S'occuper de tout ce petit monde, c'est 2 heures de travail chaque jour de mai à septembre.
Avec la rentrée des classes commence le calvaire de l'hélicicultrice qui, accroupie,  ramasse, ramasse et ramasse encore,  jour après jour, ses escargots, un à un, les trie, élimine les trop petits et les malades, les met en hibernation.
En octobre c'est le moment de transformer la récolte en spécialités diverses car la raison d'être de l' héliciculture est de satisfaire les amateurs de produits authentiques et de qualité.
Dès lors il faut abattre, nettoyer les chairs, les trier, les court bouillonner, les conditionner, préparer des tourtes, des feuilletés, des croquilles, des cakes, des terrines ... Que de manipulations avant votre assiette pour des produits que nous voulons artisanaux et traditionnels.

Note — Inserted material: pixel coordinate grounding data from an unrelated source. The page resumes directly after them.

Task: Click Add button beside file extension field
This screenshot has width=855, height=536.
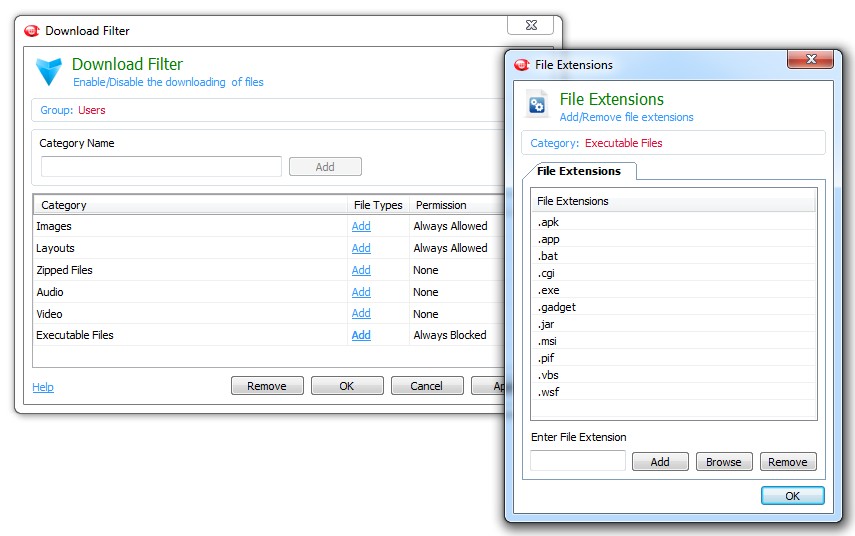Action: [660, 462]
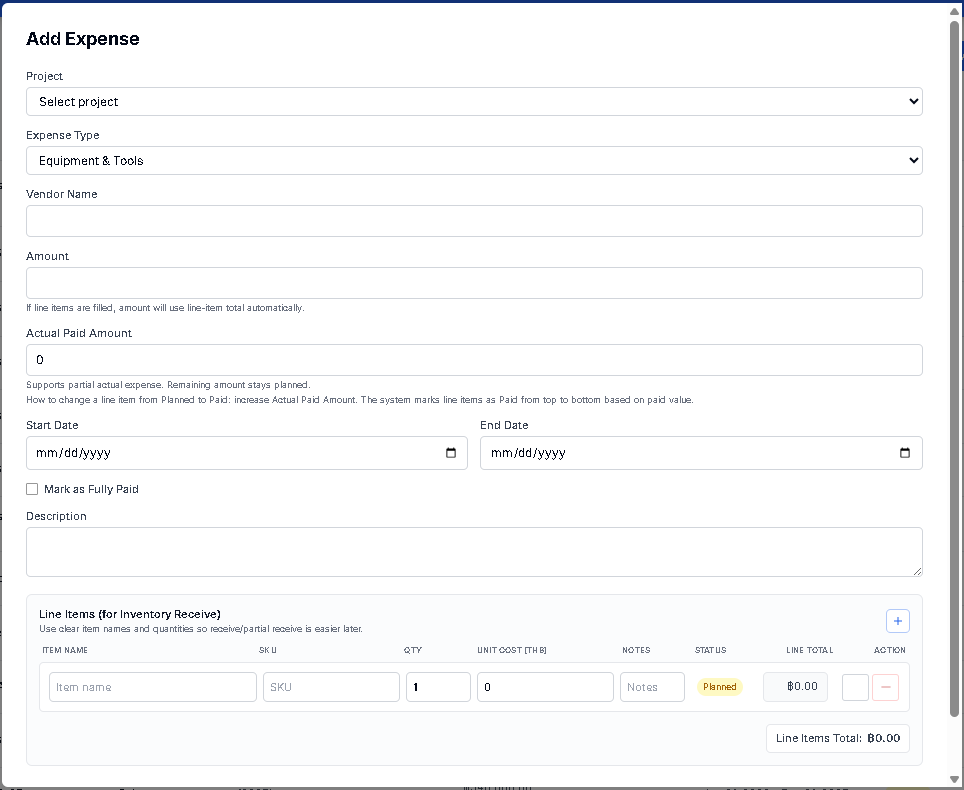The height and width of the screenshot is (790, 964).
Task: Open the End Date calendar picker icon
Action: [905, 453]
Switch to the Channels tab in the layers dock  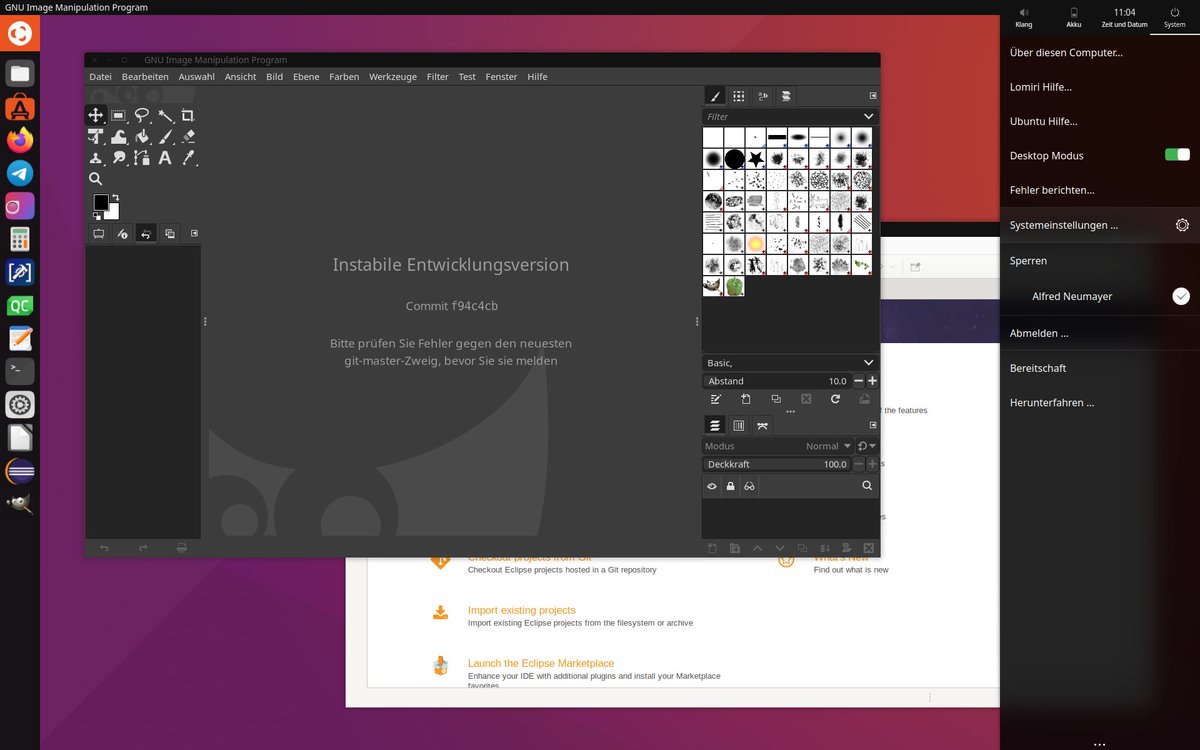[x=738, y=425]
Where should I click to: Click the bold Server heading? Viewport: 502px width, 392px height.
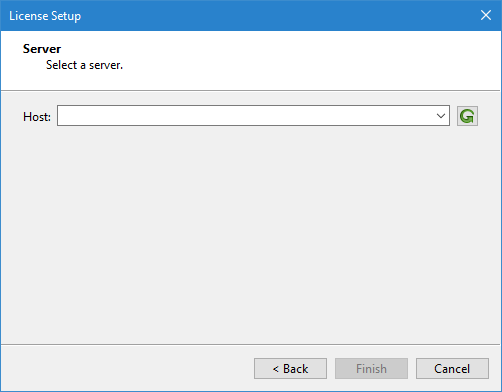point(42,49)
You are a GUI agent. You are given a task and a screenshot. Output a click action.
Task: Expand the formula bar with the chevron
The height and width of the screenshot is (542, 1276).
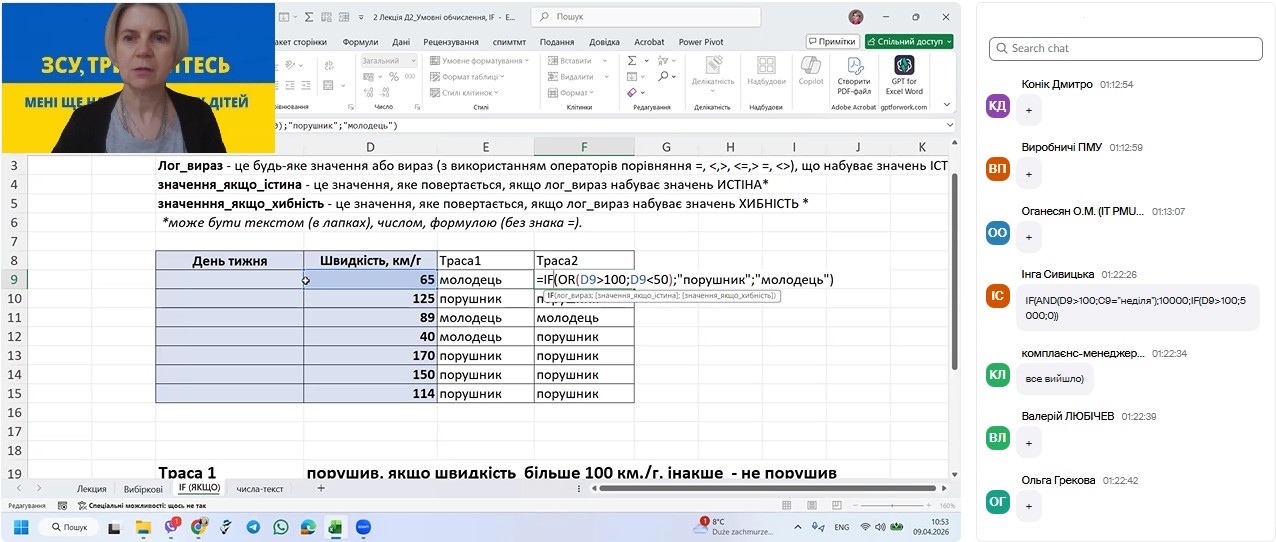point(949,126)
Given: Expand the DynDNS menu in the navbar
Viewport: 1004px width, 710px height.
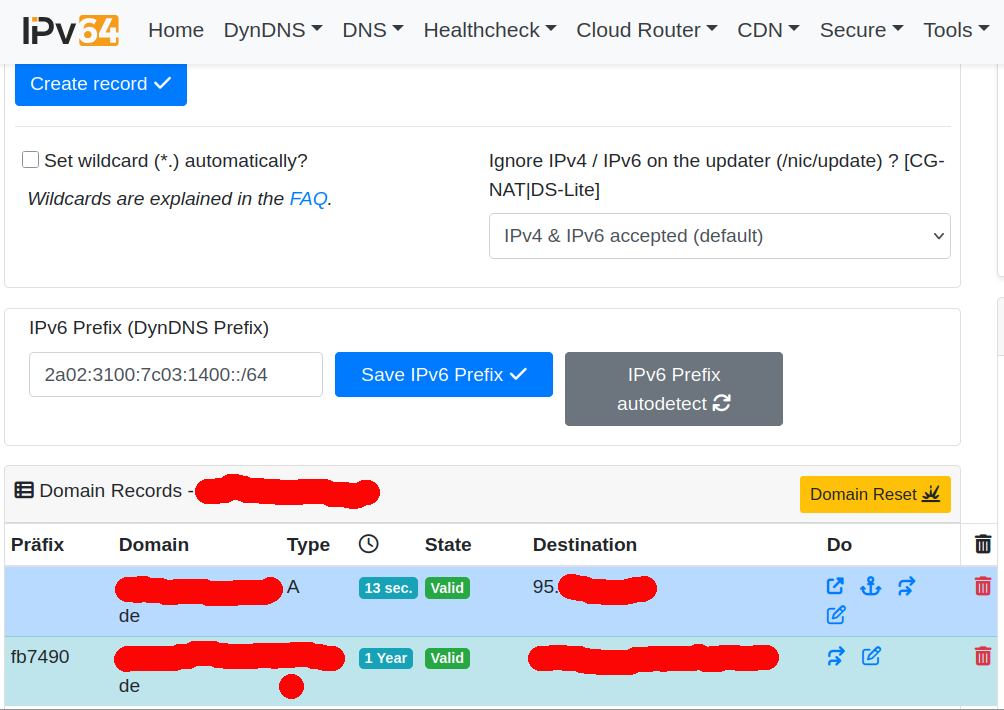Looking at the screenshot, I should pyautogui.click(x=272, y=30).
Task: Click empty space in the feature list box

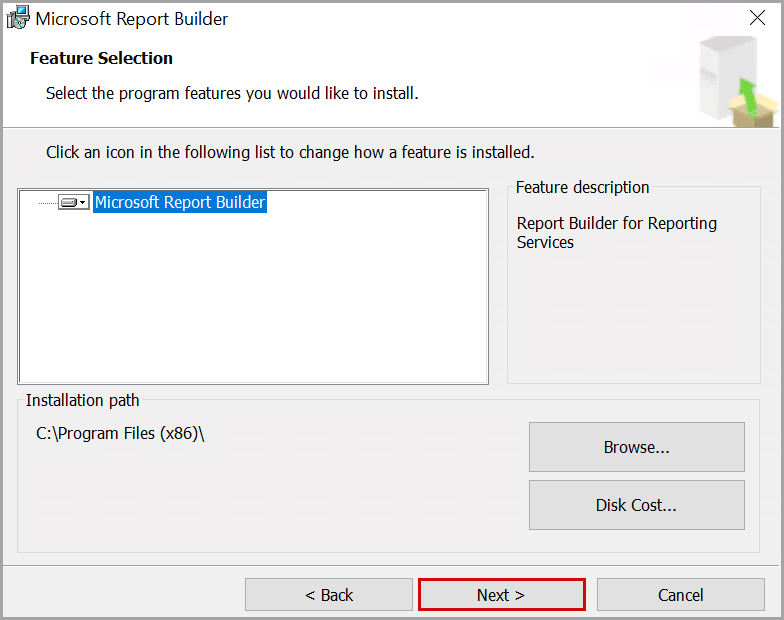Action: pyautogui.click(x=250, y=300)
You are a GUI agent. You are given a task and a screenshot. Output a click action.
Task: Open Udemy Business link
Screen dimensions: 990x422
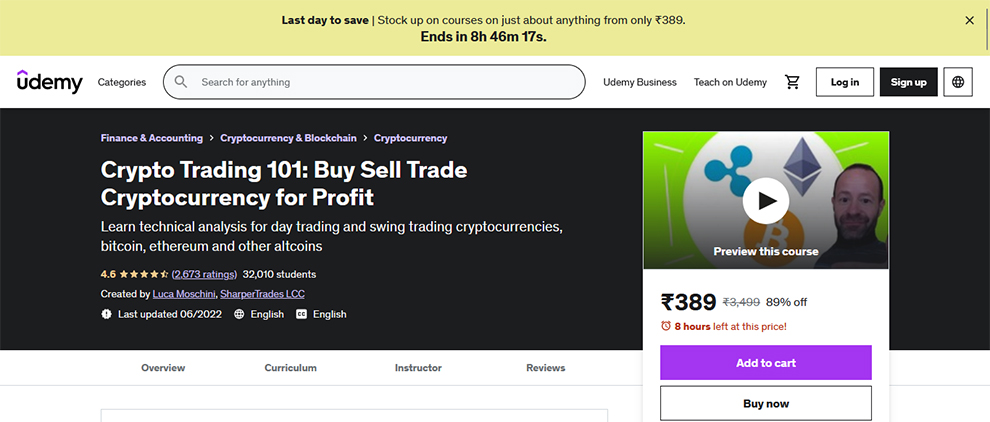pos(640,82)
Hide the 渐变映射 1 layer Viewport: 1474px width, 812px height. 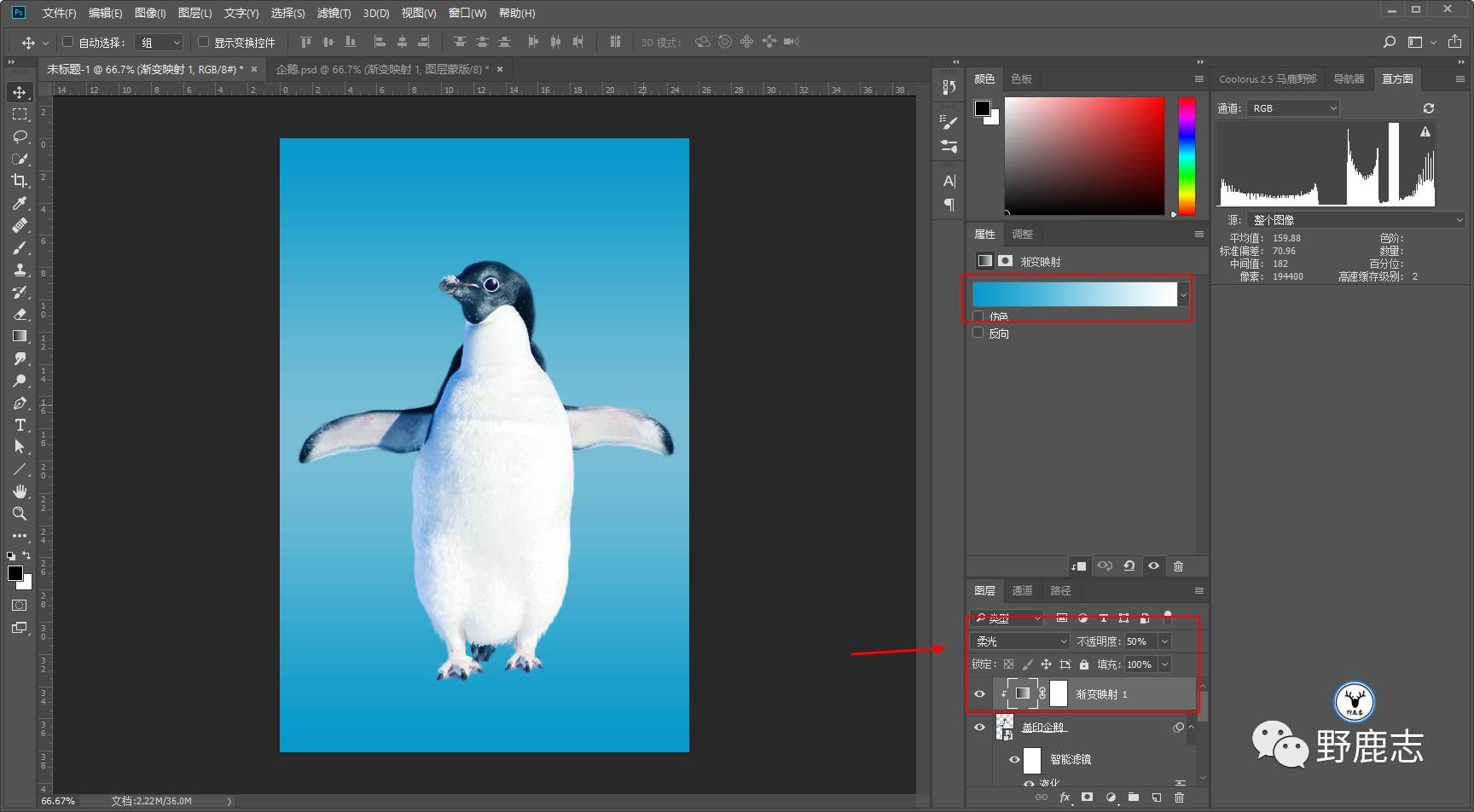click(979, 693)
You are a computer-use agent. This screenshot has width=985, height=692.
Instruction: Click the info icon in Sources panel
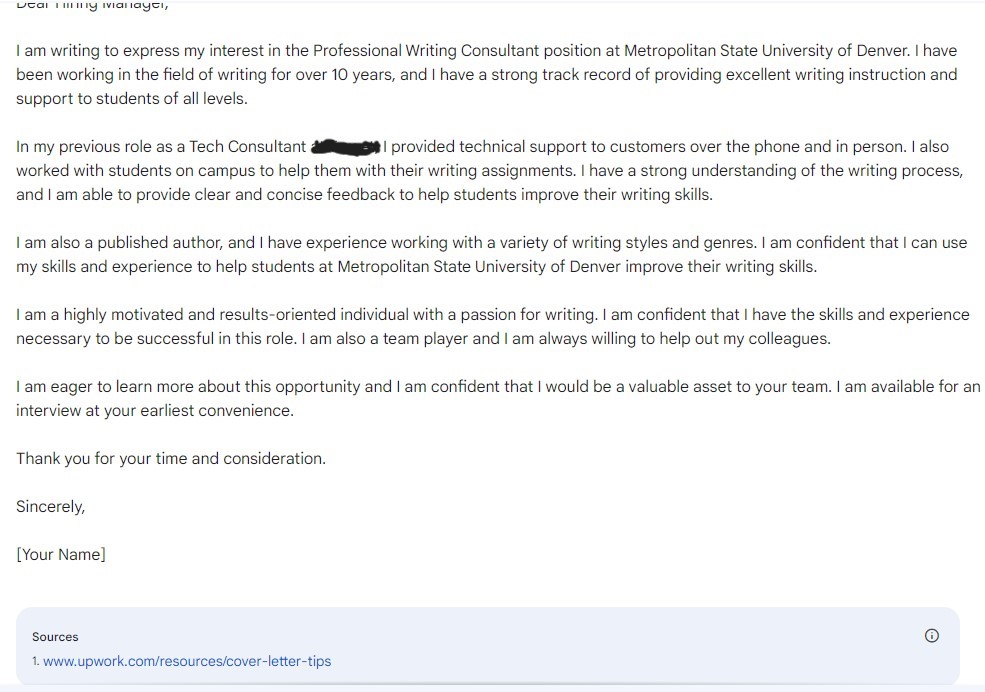(932, 636)
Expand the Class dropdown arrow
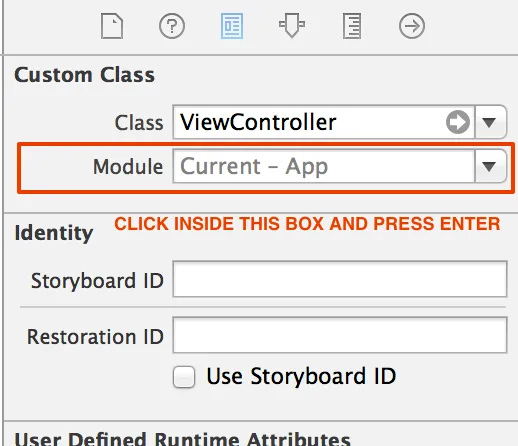The width and height of the screenshot is (518, 446). 489,122
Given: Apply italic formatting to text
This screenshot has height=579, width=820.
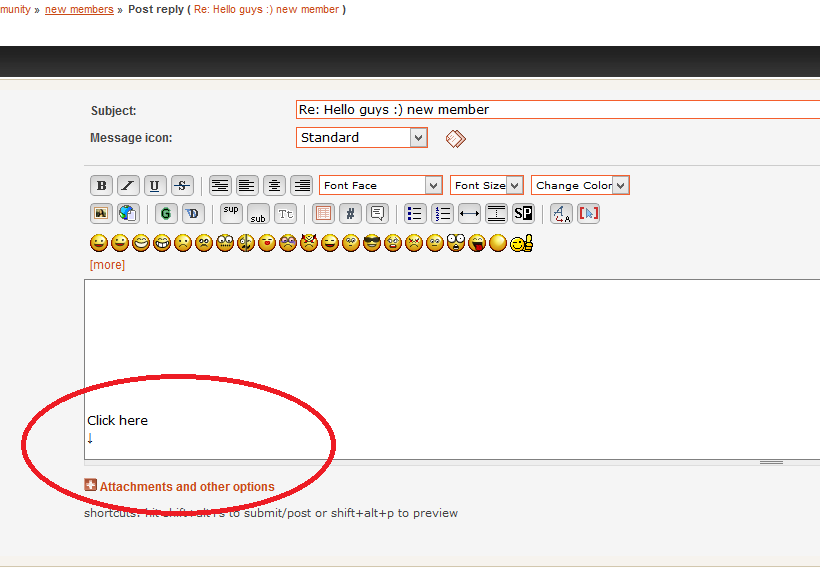Looking at the screenshot, I should click(x=128, y=186).
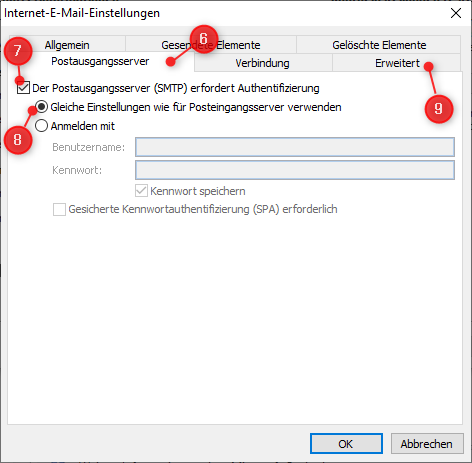This screenshot has width=472, height=463.
Task: Toggle SMTP erfordert Authentifizierung checkbox
Action: (x=23, y=88)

2 500 à 3 000 escargots ou 200 à 250 douzaines chaque jour, c'est le maximum de ce que peut abattre et court bouillonner  soigneusement  un héliciculteur consciencieux. Et ces escargots au court-bouillon il faudra encore les accommoder en plats cuisinés prêts à consommer.
Alors Valérie ne chôme pas sur les 3 derniers mois de l'année, car il lui faut aussi vendre ses produits tout frais sortis du laboratoire ....
Et si Valérie garde le nez dans ses chaudrons toute la semaine, le week-end vous la trouverez sur les marchés et dans les foires, fière à juste titre de son ouvrage et des résultats.